Wednesday, January 16, 2008

Does Walter Murch ever watch The Wire?

(Originally published on Metroactive's Movie & Television Arts blog.)

One particular element of The Wire--my favorite show--that I love as much as the writing, the acting and music supervisor Blake Leyh's choices of diegetic music is the textured sound design. It's an often unheralded element that's as integral to the show as the novelistic writing (authors like Richard Price and George Pelecanos are part of the writing staff) and the continuity callbacks (the recovering addict at the Narcotics Anonymous meeting who spoke about turning tricks for a fix during the teaser of this week's episode is the same wealthy white lady who was briefly seen buying drugs in Hamsterdam two seasons ago and then showed up again as a hooker at a convenience store/stash house in season 4--and in another nifty bit of Wire trivia, she's played by Price's actress daughter, Genevieve Hudson-Price).

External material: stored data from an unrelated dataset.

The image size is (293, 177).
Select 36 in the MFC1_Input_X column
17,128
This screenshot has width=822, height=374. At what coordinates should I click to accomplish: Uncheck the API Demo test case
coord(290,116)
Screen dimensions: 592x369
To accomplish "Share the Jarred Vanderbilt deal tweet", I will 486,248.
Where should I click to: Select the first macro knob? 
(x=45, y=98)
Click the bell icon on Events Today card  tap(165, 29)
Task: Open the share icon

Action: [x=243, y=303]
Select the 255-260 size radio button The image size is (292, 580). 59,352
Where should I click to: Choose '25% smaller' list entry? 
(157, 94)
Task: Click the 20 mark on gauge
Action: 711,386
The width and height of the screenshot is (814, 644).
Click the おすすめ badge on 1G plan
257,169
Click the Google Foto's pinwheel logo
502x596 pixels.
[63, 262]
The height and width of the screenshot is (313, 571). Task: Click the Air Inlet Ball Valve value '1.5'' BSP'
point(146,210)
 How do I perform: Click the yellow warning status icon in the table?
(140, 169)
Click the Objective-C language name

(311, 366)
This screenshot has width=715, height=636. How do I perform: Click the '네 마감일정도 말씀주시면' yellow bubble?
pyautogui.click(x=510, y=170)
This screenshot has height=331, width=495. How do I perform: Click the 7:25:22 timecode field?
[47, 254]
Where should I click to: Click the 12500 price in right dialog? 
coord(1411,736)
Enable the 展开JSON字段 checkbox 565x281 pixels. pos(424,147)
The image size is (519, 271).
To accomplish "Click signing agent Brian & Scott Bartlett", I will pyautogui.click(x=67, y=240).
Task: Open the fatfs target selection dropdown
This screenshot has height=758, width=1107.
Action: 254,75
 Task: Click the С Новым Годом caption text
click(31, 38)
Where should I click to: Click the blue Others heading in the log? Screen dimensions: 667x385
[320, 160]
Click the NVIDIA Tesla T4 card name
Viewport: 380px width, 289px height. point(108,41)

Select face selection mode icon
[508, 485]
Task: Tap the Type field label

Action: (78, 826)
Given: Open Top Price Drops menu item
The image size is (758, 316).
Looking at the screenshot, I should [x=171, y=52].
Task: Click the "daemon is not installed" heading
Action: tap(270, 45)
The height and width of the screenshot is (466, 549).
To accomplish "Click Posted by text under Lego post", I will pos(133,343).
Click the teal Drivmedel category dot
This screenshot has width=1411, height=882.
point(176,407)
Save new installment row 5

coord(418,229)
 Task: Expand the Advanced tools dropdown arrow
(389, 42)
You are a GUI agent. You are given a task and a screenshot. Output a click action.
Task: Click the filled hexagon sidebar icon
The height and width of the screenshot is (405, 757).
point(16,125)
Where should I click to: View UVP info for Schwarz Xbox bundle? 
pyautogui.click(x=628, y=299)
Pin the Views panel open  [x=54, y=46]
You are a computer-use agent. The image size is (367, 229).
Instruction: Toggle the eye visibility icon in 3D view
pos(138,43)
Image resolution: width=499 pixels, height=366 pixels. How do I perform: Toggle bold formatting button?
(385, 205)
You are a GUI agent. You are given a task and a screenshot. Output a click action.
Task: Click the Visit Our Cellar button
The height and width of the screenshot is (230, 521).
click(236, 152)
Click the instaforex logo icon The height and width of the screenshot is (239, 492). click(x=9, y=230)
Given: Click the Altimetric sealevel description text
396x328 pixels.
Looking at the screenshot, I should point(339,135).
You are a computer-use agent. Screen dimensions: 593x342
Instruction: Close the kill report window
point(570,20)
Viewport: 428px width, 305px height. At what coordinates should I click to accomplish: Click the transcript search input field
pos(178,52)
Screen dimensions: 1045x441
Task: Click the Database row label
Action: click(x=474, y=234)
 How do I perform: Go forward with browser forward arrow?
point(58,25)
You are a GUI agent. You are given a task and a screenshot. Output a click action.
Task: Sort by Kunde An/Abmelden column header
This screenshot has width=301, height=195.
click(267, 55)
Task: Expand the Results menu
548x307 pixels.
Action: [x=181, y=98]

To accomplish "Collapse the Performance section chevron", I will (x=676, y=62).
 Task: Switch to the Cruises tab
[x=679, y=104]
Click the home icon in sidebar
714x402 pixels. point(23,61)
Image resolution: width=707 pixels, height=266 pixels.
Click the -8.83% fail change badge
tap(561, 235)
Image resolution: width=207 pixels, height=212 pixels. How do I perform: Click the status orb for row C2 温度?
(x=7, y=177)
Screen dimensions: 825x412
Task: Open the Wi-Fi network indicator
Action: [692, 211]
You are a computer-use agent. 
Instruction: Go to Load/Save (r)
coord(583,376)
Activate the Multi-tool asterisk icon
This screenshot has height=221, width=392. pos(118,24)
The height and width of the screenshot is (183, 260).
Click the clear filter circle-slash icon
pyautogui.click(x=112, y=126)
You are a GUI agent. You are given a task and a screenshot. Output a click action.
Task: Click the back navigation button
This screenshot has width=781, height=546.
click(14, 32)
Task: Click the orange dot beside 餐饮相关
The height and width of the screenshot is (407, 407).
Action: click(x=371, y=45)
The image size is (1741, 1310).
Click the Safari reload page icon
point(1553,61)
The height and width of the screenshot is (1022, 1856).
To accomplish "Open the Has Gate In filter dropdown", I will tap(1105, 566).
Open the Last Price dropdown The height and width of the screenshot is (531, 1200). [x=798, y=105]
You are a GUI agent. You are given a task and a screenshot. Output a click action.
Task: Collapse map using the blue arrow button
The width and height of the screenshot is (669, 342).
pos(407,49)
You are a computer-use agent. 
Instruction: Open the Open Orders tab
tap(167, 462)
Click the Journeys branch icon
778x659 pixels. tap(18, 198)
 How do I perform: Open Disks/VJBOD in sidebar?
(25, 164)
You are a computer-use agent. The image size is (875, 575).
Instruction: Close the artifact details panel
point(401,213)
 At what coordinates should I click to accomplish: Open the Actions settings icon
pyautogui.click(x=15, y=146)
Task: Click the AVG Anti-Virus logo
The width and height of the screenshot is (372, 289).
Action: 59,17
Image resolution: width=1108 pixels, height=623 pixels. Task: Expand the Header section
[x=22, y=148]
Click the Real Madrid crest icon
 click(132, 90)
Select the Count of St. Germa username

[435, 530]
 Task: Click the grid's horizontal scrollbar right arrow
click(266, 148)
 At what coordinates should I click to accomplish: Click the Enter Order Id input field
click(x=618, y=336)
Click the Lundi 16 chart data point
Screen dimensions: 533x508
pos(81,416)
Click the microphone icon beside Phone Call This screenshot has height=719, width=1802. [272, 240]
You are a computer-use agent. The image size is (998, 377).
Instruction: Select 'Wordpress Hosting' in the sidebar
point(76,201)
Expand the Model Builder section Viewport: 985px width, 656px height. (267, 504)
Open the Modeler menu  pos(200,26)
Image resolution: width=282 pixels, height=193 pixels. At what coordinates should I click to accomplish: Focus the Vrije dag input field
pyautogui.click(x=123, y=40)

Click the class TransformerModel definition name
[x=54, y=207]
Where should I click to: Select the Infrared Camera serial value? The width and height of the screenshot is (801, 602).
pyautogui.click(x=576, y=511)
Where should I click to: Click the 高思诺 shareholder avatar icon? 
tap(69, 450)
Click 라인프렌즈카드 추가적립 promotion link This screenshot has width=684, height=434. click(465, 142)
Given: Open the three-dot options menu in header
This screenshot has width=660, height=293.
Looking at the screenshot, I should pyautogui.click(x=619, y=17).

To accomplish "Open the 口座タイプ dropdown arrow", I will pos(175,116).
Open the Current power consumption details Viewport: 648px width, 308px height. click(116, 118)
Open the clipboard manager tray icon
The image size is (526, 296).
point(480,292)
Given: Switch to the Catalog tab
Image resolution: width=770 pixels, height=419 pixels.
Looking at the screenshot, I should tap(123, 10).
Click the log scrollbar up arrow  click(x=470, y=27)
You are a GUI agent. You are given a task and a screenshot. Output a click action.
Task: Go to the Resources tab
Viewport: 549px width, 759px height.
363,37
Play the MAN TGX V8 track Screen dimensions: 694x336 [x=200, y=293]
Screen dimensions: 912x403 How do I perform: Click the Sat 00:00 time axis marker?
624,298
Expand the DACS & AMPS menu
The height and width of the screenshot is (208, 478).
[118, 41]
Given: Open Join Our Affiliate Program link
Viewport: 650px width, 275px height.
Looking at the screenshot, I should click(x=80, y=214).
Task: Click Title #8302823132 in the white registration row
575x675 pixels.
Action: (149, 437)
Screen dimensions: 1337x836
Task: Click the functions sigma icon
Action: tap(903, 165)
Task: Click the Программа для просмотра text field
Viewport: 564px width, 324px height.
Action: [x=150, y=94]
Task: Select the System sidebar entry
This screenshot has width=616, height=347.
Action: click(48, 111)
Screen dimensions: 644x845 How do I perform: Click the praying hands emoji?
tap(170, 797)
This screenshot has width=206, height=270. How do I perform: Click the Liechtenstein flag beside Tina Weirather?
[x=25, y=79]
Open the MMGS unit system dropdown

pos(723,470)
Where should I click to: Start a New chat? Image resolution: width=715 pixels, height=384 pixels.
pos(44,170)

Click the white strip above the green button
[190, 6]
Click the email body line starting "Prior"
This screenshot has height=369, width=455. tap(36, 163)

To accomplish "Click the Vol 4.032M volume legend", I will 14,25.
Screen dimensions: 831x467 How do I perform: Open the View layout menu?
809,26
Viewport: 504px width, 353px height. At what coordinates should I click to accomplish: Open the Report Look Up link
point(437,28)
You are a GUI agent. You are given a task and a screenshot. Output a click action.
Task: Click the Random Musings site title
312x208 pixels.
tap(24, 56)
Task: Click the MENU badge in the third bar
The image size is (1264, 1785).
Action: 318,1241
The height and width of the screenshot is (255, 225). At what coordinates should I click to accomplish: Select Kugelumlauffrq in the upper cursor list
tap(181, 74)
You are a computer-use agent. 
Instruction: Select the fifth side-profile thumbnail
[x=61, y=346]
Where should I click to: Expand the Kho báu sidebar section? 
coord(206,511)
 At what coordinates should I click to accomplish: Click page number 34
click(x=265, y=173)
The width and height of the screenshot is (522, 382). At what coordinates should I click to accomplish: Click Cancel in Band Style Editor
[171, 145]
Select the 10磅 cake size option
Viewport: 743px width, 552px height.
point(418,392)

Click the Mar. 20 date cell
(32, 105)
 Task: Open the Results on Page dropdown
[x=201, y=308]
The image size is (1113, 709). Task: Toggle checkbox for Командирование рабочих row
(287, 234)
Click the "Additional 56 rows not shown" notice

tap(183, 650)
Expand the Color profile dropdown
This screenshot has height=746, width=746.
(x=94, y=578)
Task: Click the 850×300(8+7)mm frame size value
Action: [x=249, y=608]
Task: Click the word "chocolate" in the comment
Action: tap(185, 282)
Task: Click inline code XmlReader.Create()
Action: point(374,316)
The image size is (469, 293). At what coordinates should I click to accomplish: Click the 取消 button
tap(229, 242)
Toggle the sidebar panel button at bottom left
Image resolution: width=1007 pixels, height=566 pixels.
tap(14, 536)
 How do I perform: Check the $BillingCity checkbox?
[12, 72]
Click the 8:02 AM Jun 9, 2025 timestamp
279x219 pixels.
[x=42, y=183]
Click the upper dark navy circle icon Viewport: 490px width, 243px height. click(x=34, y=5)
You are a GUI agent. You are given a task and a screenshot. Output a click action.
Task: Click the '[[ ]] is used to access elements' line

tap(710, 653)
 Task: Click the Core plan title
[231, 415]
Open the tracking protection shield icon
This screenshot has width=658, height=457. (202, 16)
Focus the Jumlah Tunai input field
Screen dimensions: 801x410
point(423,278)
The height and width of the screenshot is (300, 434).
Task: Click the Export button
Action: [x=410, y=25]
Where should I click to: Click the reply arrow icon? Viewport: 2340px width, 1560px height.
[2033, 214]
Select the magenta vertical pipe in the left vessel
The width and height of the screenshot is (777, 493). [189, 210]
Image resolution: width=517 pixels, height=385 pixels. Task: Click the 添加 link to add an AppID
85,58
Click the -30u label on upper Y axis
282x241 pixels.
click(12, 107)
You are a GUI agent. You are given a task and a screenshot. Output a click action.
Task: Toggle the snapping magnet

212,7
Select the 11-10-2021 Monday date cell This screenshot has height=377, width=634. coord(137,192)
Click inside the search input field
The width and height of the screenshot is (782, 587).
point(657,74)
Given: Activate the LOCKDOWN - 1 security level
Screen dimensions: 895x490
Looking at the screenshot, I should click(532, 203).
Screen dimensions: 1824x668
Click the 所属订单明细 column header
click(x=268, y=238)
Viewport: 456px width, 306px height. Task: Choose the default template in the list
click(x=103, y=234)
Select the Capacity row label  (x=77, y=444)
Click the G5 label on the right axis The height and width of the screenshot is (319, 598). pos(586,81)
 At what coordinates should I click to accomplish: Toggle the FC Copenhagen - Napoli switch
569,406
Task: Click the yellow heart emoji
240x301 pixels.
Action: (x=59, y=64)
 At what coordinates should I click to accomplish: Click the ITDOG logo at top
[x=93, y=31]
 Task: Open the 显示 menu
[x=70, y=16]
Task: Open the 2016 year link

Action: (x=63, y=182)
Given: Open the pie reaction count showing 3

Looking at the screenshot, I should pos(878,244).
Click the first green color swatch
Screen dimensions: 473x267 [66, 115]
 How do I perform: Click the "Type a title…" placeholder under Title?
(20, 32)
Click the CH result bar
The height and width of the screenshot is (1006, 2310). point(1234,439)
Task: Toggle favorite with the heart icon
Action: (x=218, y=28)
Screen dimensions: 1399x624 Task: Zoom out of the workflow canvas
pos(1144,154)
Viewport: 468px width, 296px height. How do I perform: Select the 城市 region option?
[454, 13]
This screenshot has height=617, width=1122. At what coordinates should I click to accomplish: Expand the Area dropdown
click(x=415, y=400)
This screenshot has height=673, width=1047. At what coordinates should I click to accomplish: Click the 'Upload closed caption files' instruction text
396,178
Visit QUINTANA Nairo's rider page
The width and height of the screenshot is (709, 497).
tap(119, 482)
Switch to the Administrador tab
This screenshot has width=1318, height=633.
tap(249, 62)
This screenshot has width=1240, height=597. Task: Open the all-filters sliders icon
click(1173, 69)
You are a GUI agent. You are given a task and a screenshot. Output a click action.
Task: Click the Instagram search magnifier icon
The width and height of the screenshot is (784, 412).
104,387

The Wire's attention to detail also involves the selection of background noises (police sirens, dog barks, stereos blaring DJs from "92Q," an actual Baltimore hip-hop/R&B radio station). I hate to use the "it's like you are there" cliché, but those five words best sum up how the series captures the sounds of city life. Walter Murch's groundbreaking sound design for Francis Ford Coppola's The Conversation clearly influenced The Wire's sound department, especially during season 1, when the show was at its most Conversation-esque (the first year focused on the Baltimore Major Crimes Unit's surveillance of the Barksdale crime family).

To borrow the tagline from the show's season 1 promos, "listen carefully" to the background chatter during the scenes on West Balto's corners. A clever running joke on the show is the ripped-from-the-headlines names the Bodymore pushers (a.k.a. "hoppers") give to the drugs they sell. During season 3--when the Hamsterdam storyline served as a critique of Bush's war on terror--the hoppers in Hamsterdam could be heard hollering, "I gotcha WMDs!" (Other examples of background hopper lines from the season 3 corner scenes: "Pandemic!" and "I got them red-tops! Red-tops!" "Red-tops" is lingo for cocaine vials--anyone who's got Ghostface Killah's "Kilo" in their iPod knows that--while "WMDs" means heroin. I don't know what "pandemic" refers to.) In the season 5 premiere that aired two weeks ago, the WMDs have been replaced by "greenhouse gas."

The sound designers went crazy during this pivotal sequence from season 3:


The Wire has already spawned two soundtrack CDs. Too bad there won't be a Wire sound effects CD. I'd buy that too in a heartbeat.